#### [Given instruction]
In the text about the Grimms' tale of the fisherman and his wife, who was the Grimms' source for the story?

#### [Text passage]

(Illustration by Walter Crane from Grimm, Jacob and Wilhelm, Household Stories from the Collection of the Brothers Grimm, translated by Lucy Crane. London: Macmillan & Co., 1882; from here)
This is another of the better-known of the Grimms’ tales, and I do remember it quite well from my childhood. You can read it here, although it refers coyly to the fisherfolk’s home as a ‘filthy shack’ whereas Joyce Crick in the Oxford University Press edition translates it more robustly as a ‘piss-pot’. Mmm. No wonder the fisherman’s wife is a pushy opportunist. Who wouldn’t want to escape that?
In her endnotes Crick explains that a painter, Philipp Otto Runge, was the Grimms’ source for this story. His first version was in Pomeranian dialect but this was later replaced by another he had written in Hamburg dialect. He didn’t invent the story, there were quite a few variants in circulation including at least one in which it was the fisherman who was the demanding character rather than his wife. So it’s an interesting hybrid even before the Grimms receive it, a story which has been deliberately shaped by an educated man to retain the flavour of the ‘volk’ and its oral nature, even as it’s been changed into a written piece of literature for the more educated members of society.
(Luise Neupert, silhouette illustration in Märchenhafte Papierschnitte, Kassel : Brüder Grimm-Gesellschaft, 2002; found here)

#### [Given information]
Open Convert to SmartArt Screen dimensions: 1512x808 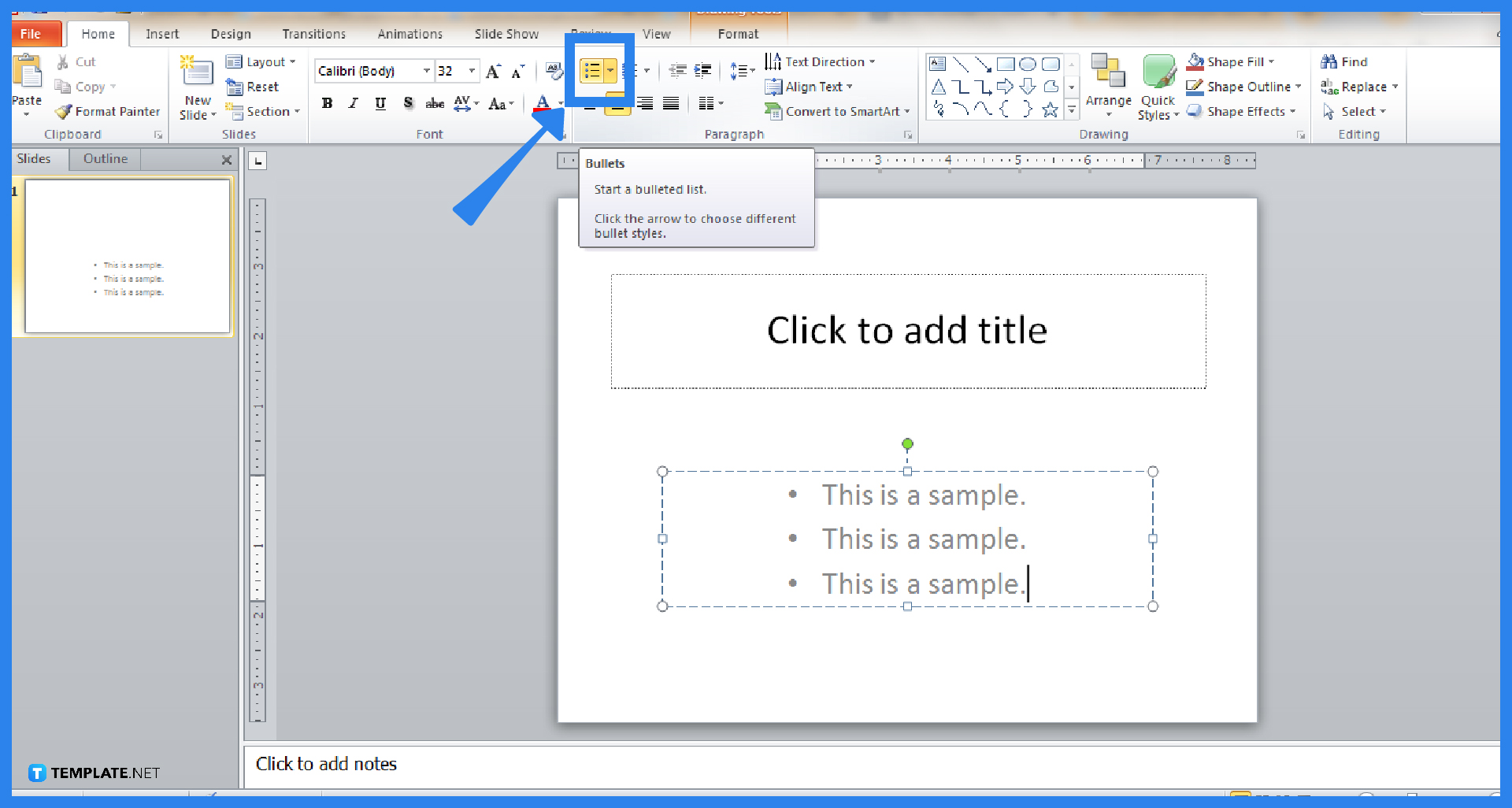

#### [Written response]
The painter Philipp Otto Runge.